So das wars ich hoffe ihr könnt mir helfen dieses kleine How-To zu erweitern!

Gruß

Lunx

----------

## Blood_Seeker

Hallo alle zusammen.

Es empfihlt sich noch das USEFLAG "xinerama" in die make.conf zu schreiben.

MfG

  blood_seeker

----------

## caraboides

1. Ist es o auch einfach moeglich ein Fenster mit der Maus auf ein anderes zu schieben?

2. Ich habe eine NVIDIA 6800 Ultra, da sind ja zwei ausgänge dran also tifft auf mich das HOWTO zu?

3. Wenn ich jetzt z.B. ut2004 starte kann ich dann auf dem Zweiten Mon noch arbeiten?

4. Kann man das auch so weit aufbohren (zeite Tastuatur und Maus) das zwei leite an einem Rechner arbeiten?

Danke Für die Hilfe

----------

## CampinoDesign

Wenn du deine xorg entsprechend konfigurierst kannst du auf zwei xservern arbeiten (über zwei serverlayouts), Linux ist ja Multiuser fähig. Tastatur und Maus müssten über USB angeschlossen werden. Ich denke grundsätzlich ist das möglich  :Smile: 

// Lars

----------

## firefly

nicht ganz..

da leider im kernel der keyboard-treiber nicht unterscheiden kann von welchen keyboard die taste kommt, kann mann an einem Rechner keine 2 Keyboards voneinander unabhängig betreiben und Xorg ist soweit ich das weis auch (noch)nicht dafür ausgelegt.
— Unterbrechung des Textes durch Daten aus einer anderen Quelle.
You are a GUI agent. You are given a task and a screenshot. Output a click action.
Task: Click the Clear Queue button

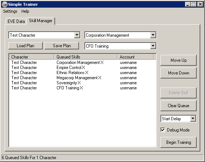coord(179,106)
Es gibt aber ein patchset der das ermöglichen soll(Ruby).

gruß

firefly

----------

## dreadhead

Ich denke viel wichter als die Erstellung der xorg.conf ist die Einrichtung des restlichen Systems.

Zum Beispiel:

- wird es sehr problematisch Xinerama oder Twinview auf 2 Monitoren zu verwenden die nicht die selbe Auflösung haben. (Dead Areas)
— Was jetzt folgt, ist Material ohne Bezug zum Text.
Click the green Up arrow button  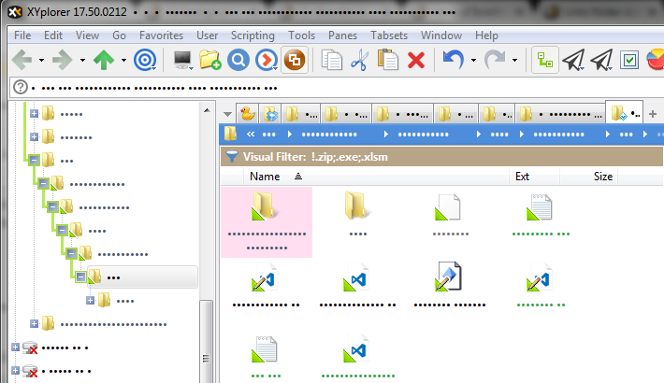tap(104, 61)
- gibt es Probleme bei einigen Programmen wie xine die dann das Bild in die Breite ziehen.

----------

## LunX

Ich habe es auch schonmal soweit übertrieben das ich zwei Tastaturen am PC hatte (mit dem Ruby Patch) aber wirklich gebraucht habe ich es nicht und ich konnte nie aktuelle Versionen vom Kernel oder von xorg nutzen worauf hin ich dann wieder alles umgebaut habe. Sollte man seinen Desktop auf 2 Fenster aufteilen dann sollte man wirklich zwei gleichgroße Monitore mit der selben Auflösung haben denn bei mir hat der eine Moni eine 1280x1024 und der andere 1024x768 und auf dem kleineren ist dann halt nur die hälfte des Bildes zu sehen. Deswegen habe ich auf beiden Monitoren jeweils eine Fluxbox am laufen auf denen ich ohne Probleme mit der Maus hin und her switchen kann nur man kann keine Fenster von der einen auf die andere Box schieben.

mplayer stellt auf beiden Monitoren Filme kalr dar.

wenn ich in ut2004 wärend des Spielens ESC drücke kann ich mit der Maus das Bild verlassen und am anderen Monitor weiterarbeiten.

Gibt es evtl. eine Seite wo alle möglichkeiten beschrieben sind auf Englisch solls mir auch recht sein.

gruß

Lunx

----------

## muckelzwerg

Hallo,

ich hab ein bissl Schwierigkeiten mit dem wechseln zwischen den Displays.

Hatte bereits mal gepostet und wurde hierhin verwiesen.

Mir geht es darum JEDERZEIT zwischen den beiden Screens wechseln zu können

ohne eine zweite Tastatur oder Maus anzuschließen.

Wenn ich eine DualX layout verwende bekomme ich ja eine vergrößerte Arbeitsfläche.

Wenn ich nun ein programm laufen lasse, das die Maus beeinflusst, dann kann ich 

nicht mehr auf die "rechte Seite" des Desktrops rüberfahren.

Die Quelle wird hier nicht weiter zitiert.